Summary#
This extension is about using factor labels to carve out a useful subgraph of your causal map.
Like most extensions, it is best thought of as:
- A filter (a rule that takes one links table and returns another), plus
- An interpretation rule (what it means to say we are “focusing on” or “excluding” factors).
There are two closely related operations:
- Focus: keep the causal neighbourhood around one or more “target” factors (their upstream causes and/or downstream consequences).
- Exclude: remove unwanted factors (and therefore remove any links that touch them).
Unlike label-rewrite transforms (collapse synonyms, remove bracket text, zoom hierarchies, combine opposites), focusing/excluding does not rename factors. It decides which parts of the existing graph you want to see and analyse.
How to think about it (practitioner-friendly)#
Focus = “show me the neighbourhood around this factor”#
You choose one or more target factors (by label search), then choose:
- how far to look upstream (causes), and
- how far to look downstream (consequences).
The result is a sub-map containing only the links that sit on those upstream/downstream chains.
Focusing is a good way to understand a factor as both:
- an outcome (what leads to it?), and
- an influence (what follows from it?),
without having to interpret the entire map at once.

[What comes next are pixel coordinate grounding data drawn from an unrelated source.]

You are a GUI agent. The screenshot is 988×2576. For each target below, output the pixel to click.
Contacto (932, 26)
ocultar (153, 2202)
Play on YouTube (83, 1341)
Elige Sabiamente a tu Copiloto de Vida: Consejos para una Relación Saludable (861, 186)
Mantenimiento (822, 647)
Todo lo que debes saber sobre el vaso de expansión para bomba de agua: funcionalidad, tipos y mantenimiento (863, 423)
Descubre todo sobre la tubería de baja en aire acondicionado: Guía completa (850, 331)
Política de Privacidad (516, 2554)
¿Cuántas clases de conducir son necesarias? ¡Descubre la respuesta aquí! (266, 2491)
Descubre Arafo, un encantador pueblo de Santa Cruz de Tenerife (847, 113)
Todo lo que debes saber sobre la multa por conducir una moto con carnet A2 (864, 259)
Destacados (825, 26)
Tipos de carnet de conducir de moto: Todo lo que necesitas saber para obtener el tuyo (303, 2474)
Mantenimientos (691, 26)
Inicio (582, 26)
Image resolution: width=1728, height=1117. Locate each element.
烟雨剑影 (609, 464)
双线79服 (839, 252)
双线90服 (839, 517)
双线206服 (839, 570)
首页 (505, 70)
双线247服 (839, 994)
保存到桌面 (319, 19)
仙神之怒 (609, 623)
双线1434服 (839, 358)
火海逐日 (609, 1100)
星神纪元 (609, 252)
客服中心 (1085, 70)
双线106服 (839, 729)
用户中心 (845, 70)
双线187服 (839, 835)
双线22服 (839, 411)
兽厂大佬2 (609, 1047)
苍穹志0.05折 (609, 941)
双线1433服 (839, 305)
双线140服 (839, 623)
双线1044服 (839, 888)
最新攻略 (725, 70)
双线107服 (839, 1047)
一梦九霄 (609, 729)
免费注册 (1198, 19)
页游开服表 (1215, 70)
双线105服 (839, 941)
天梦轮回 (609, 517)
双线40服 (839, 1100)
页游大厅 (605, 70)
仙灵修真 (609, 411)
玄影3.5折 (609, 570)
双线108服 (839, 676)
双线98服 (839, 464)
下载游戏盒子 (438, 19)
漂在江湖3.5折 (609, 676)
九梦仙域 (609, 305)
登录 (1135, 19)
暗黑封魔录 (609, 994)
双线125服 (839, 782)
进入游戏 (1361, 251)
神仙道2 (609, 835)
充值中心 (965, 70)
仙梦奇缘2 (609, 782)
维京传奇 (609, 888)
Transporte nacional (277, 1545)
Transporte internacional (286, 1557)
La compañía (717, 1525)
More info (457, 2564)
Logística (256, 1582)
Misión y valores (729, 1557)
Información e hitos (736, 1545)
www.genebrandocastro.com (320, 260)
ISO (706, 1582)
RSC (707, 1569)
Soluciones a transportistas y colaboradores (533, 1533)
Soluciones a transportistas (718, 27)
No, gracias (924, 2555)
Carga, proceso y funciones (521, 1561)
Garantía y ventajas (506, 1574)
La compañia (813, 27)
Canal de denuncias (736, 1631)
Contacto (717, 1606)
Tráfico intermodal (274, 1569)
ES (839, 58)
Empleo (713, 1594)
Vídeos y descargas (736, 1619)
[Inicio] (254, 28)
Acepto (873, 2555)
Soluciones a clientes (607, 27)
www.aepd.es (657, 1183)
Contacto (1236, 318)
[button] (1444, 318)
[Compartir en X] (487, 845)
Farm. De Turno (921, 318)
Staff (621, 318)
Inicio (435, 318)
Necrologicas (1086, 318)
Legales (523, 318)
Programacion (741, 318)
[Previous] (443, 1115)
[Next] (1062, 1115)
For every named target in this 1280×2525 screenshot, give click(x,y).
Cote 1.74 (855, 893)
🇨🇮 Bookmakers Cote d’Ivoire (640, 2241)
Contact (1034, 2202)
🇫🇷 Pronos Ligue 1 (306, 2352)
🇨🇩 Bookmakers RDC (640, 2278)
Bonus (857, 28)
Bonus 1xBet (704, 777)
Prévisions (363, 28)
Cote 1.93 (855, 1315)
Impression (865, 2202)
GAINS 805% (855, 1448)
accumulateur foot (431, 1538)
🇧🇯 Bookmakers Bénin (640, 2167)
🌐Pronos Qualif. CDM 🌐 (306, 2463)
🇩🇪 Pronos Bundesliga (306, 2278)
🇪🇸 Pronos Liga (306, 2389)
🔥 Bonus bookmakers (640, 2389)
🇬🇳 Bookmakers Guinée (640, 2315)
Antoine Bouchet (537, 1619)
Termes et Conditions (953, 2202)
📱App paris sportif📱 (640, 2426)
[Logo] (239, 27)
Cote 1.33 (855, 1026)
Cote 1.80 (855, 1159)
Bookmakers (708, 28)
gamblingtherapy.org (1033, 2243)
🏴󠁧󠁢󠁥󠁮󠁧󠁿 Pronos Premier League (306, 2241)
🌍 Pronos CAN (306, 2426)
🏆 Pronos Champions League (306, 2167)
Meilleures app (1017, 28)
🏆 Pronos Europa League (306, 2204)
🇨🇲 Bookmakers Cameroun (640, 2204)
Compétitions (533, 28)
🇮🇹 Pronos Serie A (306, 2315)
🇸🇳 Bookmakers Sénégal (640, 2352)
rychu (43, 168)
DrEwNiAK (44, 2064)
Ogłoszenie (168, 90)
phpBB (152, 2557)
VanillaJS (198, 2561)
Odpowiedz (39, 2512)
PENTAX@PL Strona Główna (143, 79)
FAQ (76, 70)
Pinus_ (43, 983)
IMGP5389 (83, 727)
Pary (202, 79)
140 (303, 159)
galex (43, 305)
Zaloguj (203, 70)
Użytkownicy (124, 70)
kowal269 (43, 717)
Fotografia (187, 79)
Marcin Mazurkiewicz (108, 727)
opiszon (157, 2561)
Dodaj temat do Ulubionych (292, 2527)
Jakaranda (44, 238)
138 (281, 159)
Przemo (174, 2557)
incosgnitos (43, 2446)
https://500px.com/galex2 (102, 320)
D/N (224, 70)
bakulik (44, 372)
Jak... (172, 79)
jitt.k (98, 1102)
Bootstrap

Tip: In interview-style data, chains longer than ~4 steps are uncommon. Large step counts can create hard-to-interpret “hairballs”.
Source tracing = “only keep paths that appear within a single source”#
Sometimes you want coherent within-source narratives rather than a pathway stitched together across respondents.
With source tracing on, the focus result becomes more conservative: it keeps only links that lie on at least one upstream/downstream path that can be realised within a single source.
Exclude = “remove these factors (and anything touching them)”#
Exclude is subtractive: you specify one or more unwanted factor patterns, and the app removes:
- the matching factors, and
- any links that touch them (as cause or effect).
Interpretation cautions#
Order matters#
If you apply label-rewrite transforms earlier (collapse, zoom, remove brackets, combine opposites), then focusing/excluding targets are interpreted in terms of the rewritten labels.
Focus is a reading strategy (not a claim about reality)#
Focusing is a way to make a large map interpretable. It does not claim “only this neighbourhood is relevant”; it claims “within N steps, what do sources connect to this factor?”
Relationship to “collapse” (different goal)#
- Use collapse/label-rewrite when you want to treat several labels as the same concept while keeping the surrounding structure visible.
- Use focus when you want to keep the original labels but restrict attention to the local causal neighbourhood of a concept.
Formal notes (optional)#
If you want the precise (link-based) rule, here is the intended definition.
Let \(F\) be the set of focused factor labels, and let \(U\) and \(D\) be the upstream/downstream step limits.
- Keep a link \(x \rightarrow y\) if it lies on any directed path of length \(\le U\) that ends at a factor in \(F\), or any directed path of length \(\le D\) that starts at a factor in \(F\).
- Do not add extra “cross-links” between surviving factors; keep only links that are actually part of the selected paths.
For exclude, let \(E\) be the excluded factor set; remove all links \(x \rightarrow y\) where \(x \in E\) or \(y \in E\).
Examples (contrasts) from the app#
A single-theme focus (one-step neighbourhood)#
Bookmark #982 is a simple example of focusing on one theme and looking at its immediate neighbourhood.

Upstream focus with a single-source constraint (“source tracing”)#
These two bookmarks are both “upstream influences on wellbeing” views, but one requires within-source narrative coherence:
- Without source tracing: bookmark #270

- With source tracing: bookmark #534. Notice how it is more conservative.